2 minute read
HOW CLERICS LIVED
5.1 The clergy
The clergy was not a homogeneous estate because great differences existed between the higher and lower clergy depending on their member’s place of residence.
• The higher clergy included the Pope, bishops and the abbots and abbesses of the great monasteries. They enjoyed sizable fiefdoms and revenues. The lower clergy included priests and the monks and nuns of the monasteries, who lived in poverty.

• The secular clergy, who lived amongst the laypeople, and consisted of bishops and priests, were distinguished by where they lived. The regular clergy, who lived in a monastic community, consisted of abbots and monks or abbesses and nuns.
5.2 The activities of the Church
Feudal society was deeply religious. The Church preached Christian doctrine and administered the sacraments, but was also influential in other areas of life beyond religious affairs.
• Politically, the Church intervened in the affairs of the Christian kingdoms, counselled the kings and arbitrated in their disputes.
It also curbed violence through the ‘Peace of God’, which forbade attacking defenceless people or places, and the ‘Truce of God,’ which prohibited waging war on Sundays, holidays and certain times of the year.
• Economically, the Church was a privileged estate which did not pay taxes, possessed sizable fiefdoms* and received donations. It was also entitled to the tithe, or one-tenth of all harvests.
• Socially, it controlled the behaviour of the people and the fulfilment of religious obligations. It also attended to the poor and the sick, it gathered the orphans, it sheltered the persecuted and it provided accommodation to pilgrims. The bells of the churches and monasteries even regulated working and resting hours and were the most common reference for measuring time.
• Culturally, the Church organised education and financed numerous works of art.
In the Early Middle Ages, the Church had great prestige. For that reason, it was present at the most important moments in people’s lives: at birth, through the sacrament of baptism; at weddings, through the marriage ceremony, and at death, through the funeral rites
Skills progress
Making connections
1 Classify the following members of the clergy according to their wealth and the place they lived: priest, nun, bishop, abbess.
Organise information
2 Prepare an outline on the activities of the Church.
Handling images
Provocative questions
3 Look at the images and answer these questions: a) What activities did monks carry out in monasteries? b) What did their habits look like? c) Which parts of the monastery were dedicated to prayer, and which were for the exclusive use of the monks? What was each one used for? d) Which areas of the monastery were used for economic, social and cultural activities?

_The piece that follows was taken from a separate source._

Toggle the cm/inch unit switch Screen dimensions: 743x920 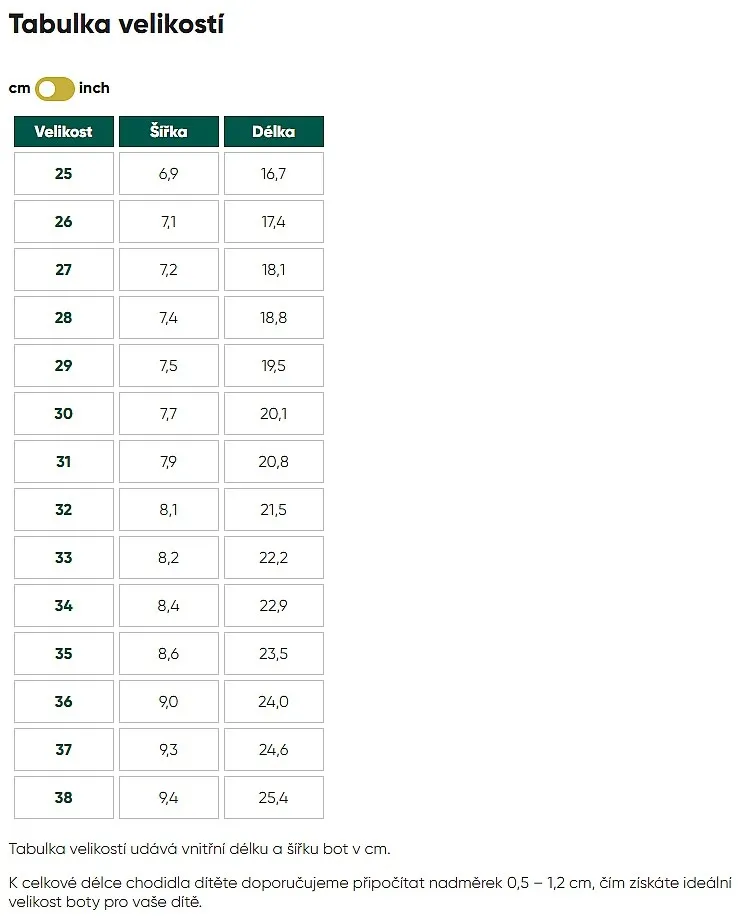(x=55, y=89)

5.3 The life of the regular clergy. The monasteries
Monastic life was very important in the Middle Ages. Monasteries were built in the countryside and had different parts for each function: a church for praying and cells for the monks. They also had spaces for a variety of activities: economic, such as the vegetable patch, winepress, stable, forge and carpentry workshop; social, such as the hospice and the infirmary; and cultural, such as the school, library and scriptorium or writing room, a place where very old codices or books illustrated with miniatures were copied by hand. Monks obeyed the rule or law which regulated each order and wore its habit. In the Early Middle Ages, the most important order was the Order of St. Benedict, or the Benedictines, founded in the 6th century by St. Benedict of Nursia.

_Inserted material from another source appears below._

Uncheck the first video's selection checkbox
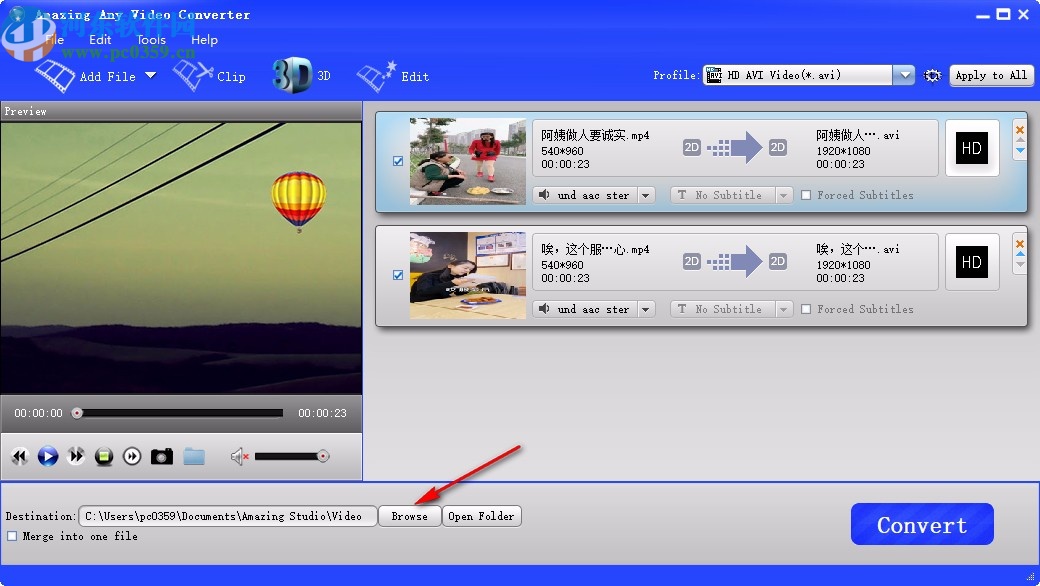Image resolution: width=1040 pixels, height=586 pixels. [x=398, y=160]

The Benedictines wore black habits and took vows of poverty, obedience and celibacy. They were governed by the principle of ‘ora et labora’ (pray and work), which combines prayer with manual labour. They ate an austere diet of soup, bread, vegetables, eggs, fruit, wine and beer; meat and fish were eaten only on exceptional occasions.
Their habit was a black tunic fastened with a belt, a scapular, which hung over the chest and back, a coat or cowl with a hood and wide sleeves, stockings and shoes.